**Task statement**
Below are records to write out again, exactly as they read.

**Input records**
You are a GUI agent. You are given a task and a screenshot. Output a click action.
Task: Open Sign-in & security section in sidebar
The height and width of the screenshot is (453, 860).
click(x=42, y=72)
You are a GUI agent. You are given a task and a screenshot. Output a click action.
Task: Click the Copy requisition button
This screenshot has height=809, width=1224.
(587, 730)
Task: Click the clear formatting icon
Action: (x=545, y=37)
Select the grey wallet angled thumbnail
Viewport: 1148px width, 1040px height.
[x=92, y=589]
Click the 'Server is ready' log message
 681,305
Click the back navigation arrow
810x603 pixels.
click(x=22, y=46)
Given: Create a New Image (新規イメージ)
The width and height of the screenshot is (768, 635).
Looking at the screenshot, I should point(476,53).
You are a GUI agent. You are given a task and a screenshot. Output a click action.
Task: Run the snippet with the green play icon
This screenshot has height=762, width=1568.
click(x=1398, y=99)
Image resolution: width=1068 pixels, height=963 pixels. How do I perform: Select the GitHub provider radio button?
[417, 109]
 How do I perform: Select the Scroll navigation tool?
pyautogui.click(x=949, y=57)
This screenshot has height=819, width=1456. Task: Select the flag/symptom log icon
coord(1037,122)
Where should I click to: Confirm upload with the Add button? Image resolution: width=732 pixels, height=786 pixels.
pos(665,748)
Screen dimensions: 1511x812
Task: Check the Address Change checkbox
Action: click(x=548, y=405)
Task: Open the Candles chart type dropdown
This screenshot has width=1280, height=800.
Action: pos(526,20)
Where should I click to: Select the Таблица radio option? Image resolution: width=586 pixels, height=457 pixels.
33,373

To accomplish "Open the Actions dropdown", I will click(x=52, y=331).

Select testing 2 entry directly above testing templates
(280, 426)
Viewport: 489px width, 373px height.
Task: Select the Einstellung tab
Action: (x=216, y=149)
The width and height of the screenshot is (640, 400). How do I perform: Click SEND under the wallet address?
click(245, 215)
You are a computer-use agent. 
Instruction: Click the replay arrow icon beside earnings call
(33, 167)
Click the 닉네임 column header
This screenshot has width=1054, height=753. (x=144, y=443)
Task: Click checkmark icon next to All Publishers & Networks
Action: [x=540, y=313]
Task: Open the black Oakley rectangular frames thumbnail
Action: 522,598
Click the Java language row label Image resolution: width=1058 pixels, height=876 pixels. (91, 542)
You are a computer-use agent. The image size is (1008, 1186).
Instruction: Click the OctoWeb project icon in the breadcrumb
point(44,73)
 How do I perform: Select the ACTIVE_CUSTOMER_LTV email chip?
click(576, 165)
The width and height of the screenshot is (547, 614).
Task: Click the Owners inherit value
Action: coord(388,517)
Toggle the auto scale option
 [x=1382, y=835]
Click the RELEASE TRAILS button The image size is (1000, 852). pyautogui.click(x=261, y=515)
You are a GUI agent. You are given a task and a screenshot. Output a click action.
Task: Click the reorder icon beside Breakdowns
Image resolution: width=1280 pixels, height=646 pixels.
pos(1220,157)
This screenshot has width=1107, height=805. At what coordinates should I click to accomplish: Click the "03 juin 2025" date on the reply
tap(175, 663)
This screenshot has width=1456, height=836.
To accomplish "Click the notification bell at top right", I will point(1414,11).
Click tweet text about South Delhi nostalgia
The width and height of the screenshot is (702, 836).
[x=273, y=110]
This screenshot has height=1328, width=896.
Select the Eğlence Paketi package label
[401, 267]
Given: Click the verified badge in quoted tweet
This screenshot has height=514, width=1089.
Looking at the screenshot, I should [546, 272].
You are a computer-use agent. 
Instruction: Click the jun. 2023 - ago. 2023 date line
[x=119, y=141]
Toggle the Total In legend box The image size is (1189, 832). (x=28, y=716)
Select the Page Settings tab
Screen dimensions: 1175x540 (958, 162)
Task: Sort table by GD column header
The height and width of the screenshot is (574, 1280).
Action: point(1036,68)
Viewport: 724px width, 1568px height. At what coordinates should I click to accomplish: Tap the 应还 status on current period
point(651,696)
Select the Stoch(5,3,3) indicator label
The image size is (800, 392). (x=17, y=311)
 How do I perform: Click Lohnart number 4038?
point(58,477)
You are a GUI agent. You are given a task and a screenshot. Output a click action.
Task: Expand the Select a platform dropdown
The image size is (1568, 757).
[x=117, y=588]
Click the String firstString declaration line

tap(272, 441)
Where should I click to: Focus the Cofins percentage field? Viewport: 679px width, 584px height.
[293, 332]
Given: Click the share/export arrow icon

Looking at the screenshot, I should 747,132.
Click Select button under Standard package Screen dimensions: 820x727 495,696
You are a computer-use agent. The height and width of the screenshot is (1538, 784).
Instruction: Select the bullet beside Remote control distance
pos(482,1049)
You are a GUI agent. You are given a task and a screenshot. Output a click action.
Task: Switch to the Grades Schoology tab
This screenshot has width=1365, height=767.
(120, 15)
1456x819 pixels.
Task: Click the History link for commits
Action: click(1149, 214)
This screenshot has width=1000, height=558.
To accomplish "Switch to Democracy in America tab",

**Exercise output**
You are a GUI agent. You are given a task and a screenshot. Output a click action.
Task: Open Sign-in & security section in sidebar
The height and width of the screenshot is (453, 860).
click(x=42, y=72)
You are a GUI agent. You are given a task and a screenshot. Output a click action.
Task: Click the Copy requisition button
This screenshot has height=809, width=1224.
(587, 730)
Task: Click the clear formatting icon
Action: (x=545, y=37)
Select the grey wallet angled thumbnail
Viewport: 1148px width, 1040px height.
[x=92, y=589]
Click the 'Server is ready' log message
 681,305
Click the back navigation arrow
810x603 pixels.
click(x=22, y=46)
Given: Create a New Image (新規イメージ)
The width and height of the screenshot is (768, 635).
Looking at the screenshot, I should point(476,53).
You are a GUI agent. You are given a task and a screenshot. Output a click action.
Task: Run the snippet with the green play icon
This screenshot has height=762, width=1568.
click(x=1398, y=99)
Image resolution: width=1068 pixels, height=963 pixels. How do I perform: Select the GitHub provider radio button?
[417, 109]
 How do I perform: Select the Scroll navigation tool?
pyautogui.click(x=949, y=57)
This screenshot has height=819, width=1456. Task: Select the flag/symptom log icon
coord(1037,122)
Where should I click to: Confirm upload with the Add button? Image resolution: width=732 pixels, height=786 pixels.
pos(665,748)
Screen dimensions: 1511x812
Task: Check the Address Change checkbox
Action: click(x=548, y=405)
Task: Open the Candles chart type dropdown
This screenshot has width=1280, height=800.
Action: pos(526,20)
Where should I click to: Select the Таблица radio option? Image resolution: width=586 pixels, height=457 pixels.
33,373

To accomplish "Open the Actions dropdown", I will click(x=52, y=331).

Select testing 2 entry directly above testing templates
(280, 426)
Viewport: 489px width, 373px height.
Task: Select the Einstellung tab
Action: (x=216, y=149)
The width and height of the screenshot is (640, 400). How do I perform: Click SEND under the wallet address?
click(245, 215)
You are a computer-use agent. 
Instruction: Click the replay arrow icon beside earnings call
(33, 167)
Click the 닉네임 column header
This screenshot has width=1054, height=753. (x=144, y=443)
Task: Click checkmark icon next to All Publishers & Networks
Action: [x=540, y=313]
Task: Open the black Oakley rectangular frames thumbnail
Action: 522,598
Click the Java language row label Image resolution: width=1058 pixels, height=876 pixels. (91, 542)
You are a computer-use agent. The image size is (1008, 1186).
Instruction: Click the OctoWeb project icon in the breadcrumb
point(44,73)
 How do I perform: Select the ACTIVE_CUSTOMER_LTV email chip?
click(576, 165)
The width and height of the screenshot is (547, 614).
Task: Click the Owners inherit value
Action: coord(388,517)
Toggle the auto scale option
 [x=1382, y=835]
Click the RELEASE TRAILS button The image size is (1000, 852). pyautogui.click(x=261, y=515)
You are a GUI agent. You are given a task and a screenshot. Output a click action.
Task: Click the reorder icon beside Breakdowns
Image resolution: width=1280 pixels, height=646 pixels.
pos(1220,157)
This screenshot has width=1107, height=805. At what coordinates should I click to accomplish: Click the "03 juin 2025" date on the reply
tap(175, 663)
This screenshot has width=1456, height=836.
To accomplish "Click the notification bell at top right", I will point(1414,11).
Click tweet text about South Delhi nostalgia
The width and height of the screenshot is (702, 836).
[x=273, y=110]
This screenshot has height=1328, width=896.
Select the Eğlence Paketi package label
[401, 267]
Given: Click the verified badge in quoted tweet
This screenshot has height=514, width=1089.
Looking at the screenshot, I should [546, 272].
You are a computer-use agent. 
Instruction: Click the jun. 2023 - ago. 2023 date line
[x=119, y=141]
Toggle the Total In legend box The image size is (1189, 832). (x=28, y=716)
Select the Page Settings tab
Screen dimensions: 1175x540 (958, 162)
Task: Sort table by GD column header
The height and width of the screenshot is (574, 1280).
Action: point(1036,68)
Viewport: 724px width, 1568px height. At what coordinates should I click to accomplish: Tap the 应还 status on current period
point(651,696)
Select the Stoch(5,3,3) indicator label
The image size is (800, 392). (x=17, y=311)
 How do I perform: Click Lohnart number 4038?
point(58,477)
You are a GUI agent. You are given a task and a screenshot. Output a click action.
Task: Expand the Select a platform dropdown
The image size is (1568, 757).
[x=117, y=588]
Click the String firstString declaration line

tap(272, 441)
Where should I click to: Focus the Cofins percentage field? Viewport: 679px width, 584px height.
[293, 332]
Given: Click the share/export arrow icon

Looking at the screenshot, I should 747,132.
Click Select button under Standard package Screen dimensions: 820x727 495,696
You are a computer-use agent. The height and width of the screenshot is (1538, 784).
Instruction: Select the bullet beside Remote control distance
pos(482,1049)
You are a GUI agent. You are given a task and a screenshot. Output a click action.
Task: Switch to the Grades Schoology tab
This screenshot has width=1365, height=767.
(120, 15)
1456x819 pixels.
Task: Click the History link for commits
Action: click(1149, 214)
This screenshot has width=1000, height=558.
To accomplish "Switch to Democracy in America tab",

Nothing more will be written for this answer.